< 2 Corinthians 13 >
1 I come to you this third time; on the mouth of two or three witnesses will every saying be established;
Dit is de derde maal, dat ik tot u kom; in den mond van twee of drie getuigen zal alle woord bestaan.
2 I have said before, and I say [it] before, as being present, the second time, and being absent, now, I write to those having sinned before, and to all the rest, that if I come again, I will not spare,
Ik heb het te voren gezegd, en zeg het te voren als tegenwoordig zijnde de tweede maal, en ik schrijf het nu afwezende aan degenen, die te voren gezondigd hebben, en aan al de anderen, dat, zo ik wederom kom, ik hen niet zal sparen;
3 since you seek a proof of the Christ speaking in me, who is not weak to you, but is powerful in you,
Dewijl gij zoekt een proeve van Christus, Die in mij spreekt, Welke in u niet zwak is, maar krachtig is onder u.

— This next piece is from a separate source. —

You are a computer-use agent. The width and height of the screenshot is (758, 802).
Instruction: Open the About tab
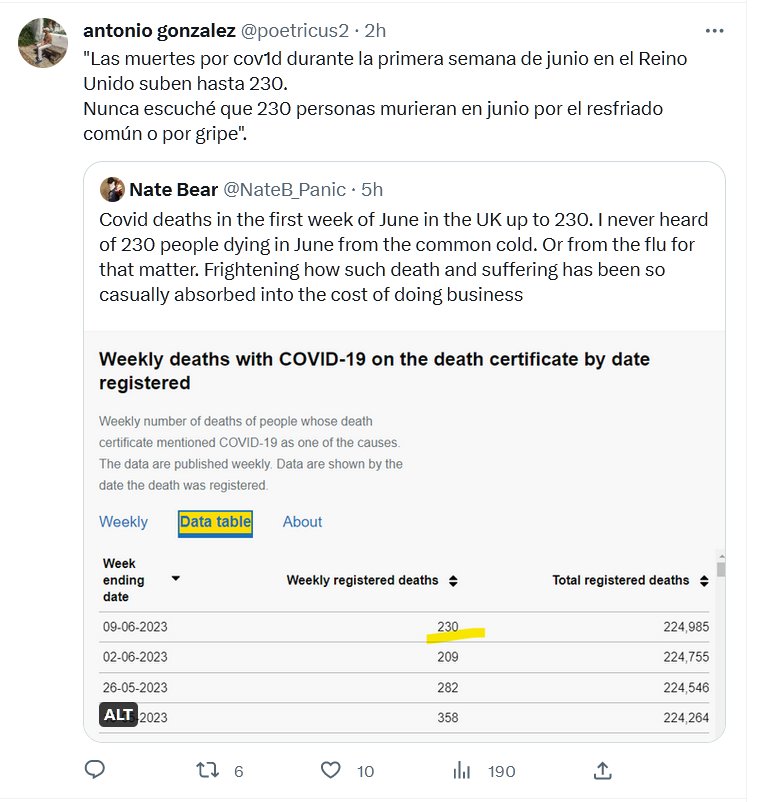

4 for even if He was crucified from weakness, yet He lives from the power of God; for we also are weak in Him, but we will live with Him from the power of God toward you.
Want hoewel Hij gekruist is door zwakheid, zo leeft Hij nochtans door de kracht Gods. Want ook wij zijn zwak in Hem, maar zullen met Hem leven door de kracht Gods in u.

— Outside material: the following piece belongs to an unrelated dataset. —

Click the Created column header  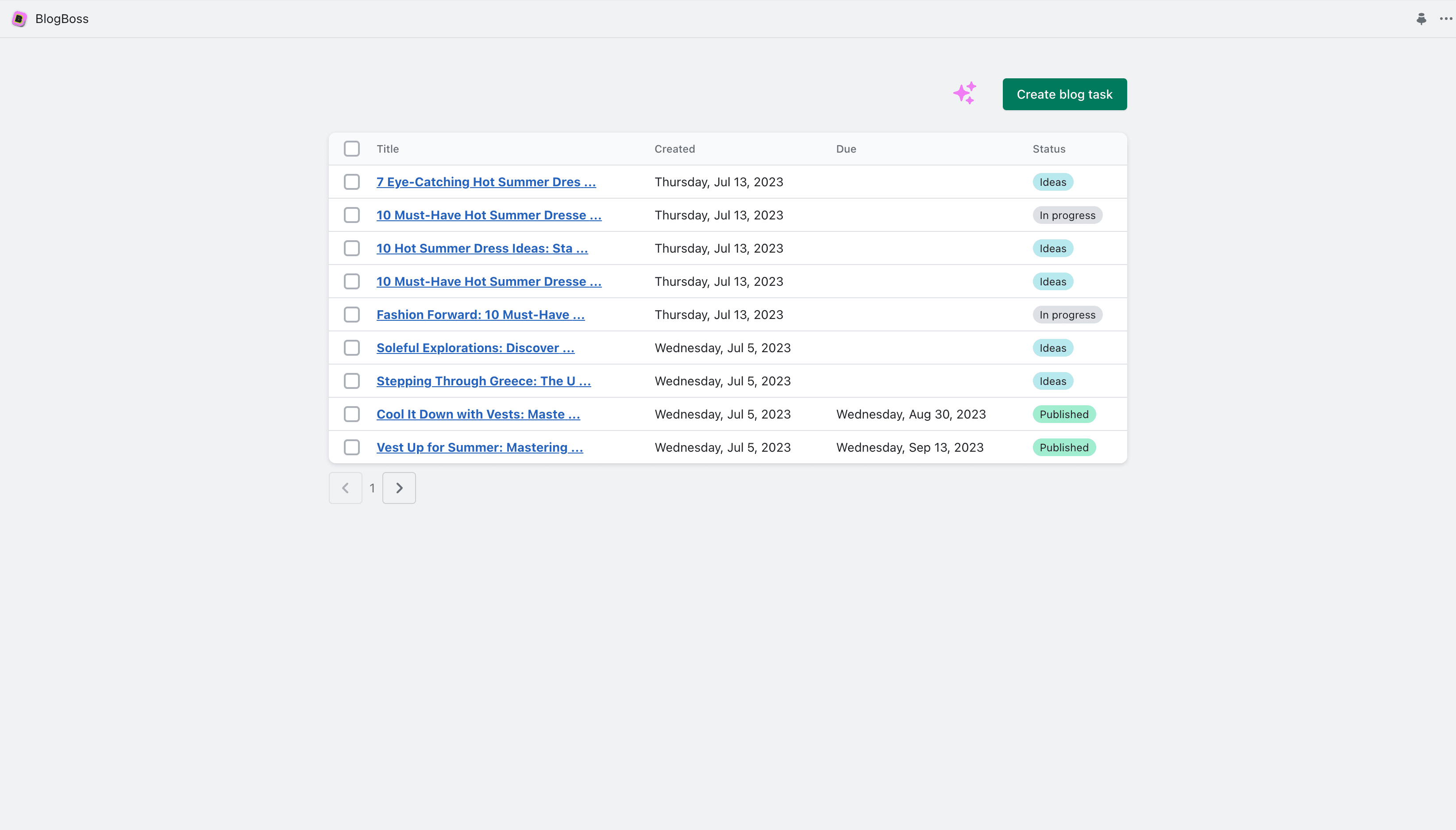pos(674,149)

5 Try yourselves, if you are in the faith; prove yourselves; do you not know yourselves, that Jesus Christ is in you, if you are not disapproved of in some respect?
Onderzoekt uzelven, of gij in het geloof zijt, beproeft uzelven. Of kent gij uzelven niet, dat Jezus Christus in u is? tenzij dat gij enigszins verwerpelijk zijt.
6 And I hope that you will know that we are not disapproved of;
Doch ik hoop, dat gij zult verstaan, dat wij niet verwerpelijk zijn.
7 and I pray before God that you do no evil, not that we may appear approved, but that you may do that which is right, and we may be as disapproved;
En ik wens van God, dat gij geen kwaad doet; niet opdat wij beproefd zouden bevonden worden, maar opdat gij het goede zoudt doen, en wij als verwerpelijk zouden zijn.
8 for we are not able to do anything against the truth, but for the truth;
Want wij vermogen niets tegen de waarheid, maar voor de waarheid.
9 for we rejoice when we may be weak, but you may be powerful; and we also pray for this—your perfection!
Want wij verblijden ons, wanneer wij zwak zijn, en gij sterk zijt. En wij wensen ook dit, namelijk uw volmaking.
10 Because of this, these things—being absent—I write, that being present, I may not treat [any] sharply, according to the authority that the LORD gave me for building up, and not for casting down.
Daarom schrijf ik, afwezende, deze dingen, opdat ik niet, tegenwoordig zijnde, strengheid zou gebruiken, naar de macht, die mij de Heere gegeven heeft tot opbouwing, en niet tot nederwerping.
11 From now on, brothers, rejoice; be made perfect, be comforted, be of the same mind, be at peace, and the God of love and peace will be with you.
Voorts, broeders, zijt blijde, wordt volmaakt, zijt getroost, zijt eensgezind, leeft in vrede; en de God der liefde en des vredes zal met u zijn.
12 Greet one another in a holy kiss.
Groet elkander met een heiligen kus.
13 All the holy ones greet you.
U groeten al de heiligen.
14 The grace of the Lord Jesus Christ, and the love of God, and the fellowship of the Holy Spirit, [is] with you all! Amen.
De genade van den Heere Jezus Christus, en de liefde van God, en de gemeenschap des Heiligen Geestes, zij met u allen. Amen.